Психолог фонда отвечает на вопрос, с которым обратилась приемная мама.

Наша десятилетняя дочь живет в семье уже третий год. Мы уже привыкли друг другу, и в целом, неплохо справляемся. Но иногда ее поведение приводит меня в ужас. Главная проблема — вранье. Вчера я зашла к дочери в комнату и обнаружила, что она ножницами режет на кусочки мою банковскую карту. На мой вопрос: «Что ты делаешь?», она ответила: «Это не я». В этот момент я просто ошалела. Не понимаю, какой цели служит такое бессмысленное и наглое вранье. Помогите разобраться, пожалуйста!
Алена Синкевич, психолог фонда «Волонтеры в помощь детям-сиротам»:
Ребенок говорит: «Это не я» в ситуации, когда его поймали за руку. Просто в эту минуту ему настолько страшно, что для него будущего не существует. Наглое вранье — это такая стратегия выживания.

● Что сделать: Воспроизведите целиком, слово в слово, текст о вранье приемной дочери.

● Собранные данные:
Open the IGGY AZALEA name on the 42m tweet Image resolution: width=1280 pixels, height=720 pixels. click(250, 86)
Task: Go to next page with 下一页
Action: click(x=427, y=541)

● Решение:
Психолог фонда отвечает на вопрос, с которым обратилась приемная мама.

Наша десятилетняя дочь живет в семье уже третий год. Мы уже привыкли друг другу, и в целом, неплохо справляемся. Но иногда ее поведение приводит меня в ужас. Главная проблема — вранье. Вчера я зашла к дочери в комнату и обнаружила, что она ножницами режет на кусочки мою банковскую карту. На мой вопрос: «Что ты делаешь?», она ответила: «Это не я». В этот момент я просто ошалела. Не понимаю, какой цели служит такое бессмысленное и наглое вранье. Помогите разобраться, пожалуйста!
Алена Синкевич, психолог фонда «Волонтеры в помощь детям-сиротам»:
Ребенок говорит: «Это не я» в ситуации, когда его поймали за руку. Просто в эту минуту ему настолько страшно, что для него будущего не существует. Наглое вранье — это такая стратегия выживания.